Function 28 (lsqrfact)

Solve a linear least squares problem by QR factorization. Returns
the minimizer of ||b-Ax||.
function lsqrfact(A,b)

Q,R = qr(A)
c = Q'*b
x = backsub(R,c)

return x


  1. ✍ Prove part 3 of the ONC matrix theorem.

  2. ✍ Prove the orthogonal matrix theorem. For the third part, use the definition of the 2-norm as an induced matrix norm, then apply some of our other results as needed.

  3. ⌨ Let \(t_0,\ldots,t_m\) be \(m+1\) equally spaced points in \([-1,1]\). Let \(\mathbf{A}\) be the matrix in (58) for \(m=400\) and fitting by polynomials of degree less than 5. Find the thin QR factorization of \(\mathbf{A}\), and, on a single graph, plot every column of \(\hat{\mathbf{Q}}\) as a function of the vector \(t\).

  4. ✍ Prove that if the \(m\times n\) (\(m\ge n\)) matrix \(\mathbf{A}\) is not rank-deficient, then the factor \(\hat{\mathbf{R}}\) of the thin QR factorization is nonsingular. (Hint: Suppose on the contrary that \(\hat{\mathbf{R}}\) is singular. Show using the factored form of \(\mathbf{A}\) that this would imply that \(\mathbf{A}\) is rank-deficient.)

  5. ✍ Let \(\mathbf{A}\) be \(m\times n\) with \(m>n\). Show that if \(\mathbf{A}=\mathbf{Q}\mathbf{R}\) is a QR factorization and \(\mathbf{R}\) has rank \(n\), then \(\mathbf{A}^+=\mathbf{R}^+\mathbf{Q}^T\).

  6. ✍ Let \(\mathbf{A}\) be \(m\times n\) with \(m>n\). Show that if \(\mathbf{A}=\hat{\mathbf{Q}}\hat{\mathbf{R}}\) is a QR factorization and \(\hat{\mathbf{R}}\) is nonsingular, then \(\mathbf{A}^+=\hat{\mathbf{R}}^{-1}\hat{\mathbf{Q}}^T\).

  7. ⌨ Repeat the census fitting problem, but use thin QR factorization rather than the backslash to solve the least-squares problem.

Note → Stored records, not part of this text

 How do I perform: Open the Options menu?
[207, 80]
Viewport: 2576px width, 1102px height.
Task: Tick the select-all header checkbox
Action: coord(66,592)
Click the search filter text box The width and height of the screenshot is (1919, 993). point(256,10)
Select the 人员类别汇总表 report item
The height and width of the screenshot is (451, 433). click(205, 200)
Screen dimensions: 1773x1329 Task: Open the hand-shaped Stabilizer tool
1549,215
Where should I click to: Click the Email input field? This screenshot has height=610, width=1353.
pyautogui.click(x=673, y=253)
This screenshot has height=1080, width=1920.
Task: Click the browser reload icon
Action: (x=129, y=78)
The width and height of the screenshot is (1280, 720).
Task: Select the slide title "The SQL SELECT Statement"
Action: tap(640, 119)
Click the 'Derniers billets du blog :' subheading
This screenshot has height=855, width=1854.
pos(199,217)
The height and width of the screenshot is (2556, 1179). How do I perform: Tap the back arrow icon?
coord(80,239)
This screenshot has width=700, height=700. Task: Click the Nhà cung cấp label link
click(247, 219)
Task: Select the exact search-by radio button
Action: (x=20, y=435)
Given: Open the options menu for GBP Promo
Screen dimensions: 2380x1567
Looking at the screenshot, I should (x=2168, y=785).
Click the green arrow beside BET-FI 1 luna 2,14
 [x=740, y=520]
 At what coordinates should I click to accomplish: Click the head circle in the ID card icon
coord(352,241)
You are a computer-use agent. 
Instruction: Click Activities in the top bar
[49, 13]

  8. ✍ The matrix \(\mathbf{P}=\hat{\mathbf{Q}} \hat{\mathbf{Q}}^T\) derived from the thin QR factorization has some interesting and important properties.

    (a) Show that \(\mathbf{P}=\mathbf{A}\mathbf{A}^+\).

    (b) Prove that \(\mathbf{P}^2=\mathbf{P}\). (This property defines a projection matrix.)

    (c) Any vector \(\mathbf{x}\) may be written as \(\mathbf{x}=\mathbf{u}+\mathbf{v}\), where \(\mathbf{u}=\mathbf{P}\mathbf{x}\) and \(\mathbf{v}=(\mathbf{I}-\mathbf{P})\mathbf{x}\). Prove that for \(\mathbf{P} =\hat{\mathbf{Q}} \hat{\mathbf{Q}}^T\), \(\mathbf{u}\) and \(\mathbf{v}\) are orthogonal. (Together with part (b), this means that \(\mathbf{P}\) is an orthogonal projector.)


Confusingly, a square matrix whose columns are orthogonal is not necessarily an orthogonal matrix; the columns must be orthonormal, which is a stricter condition.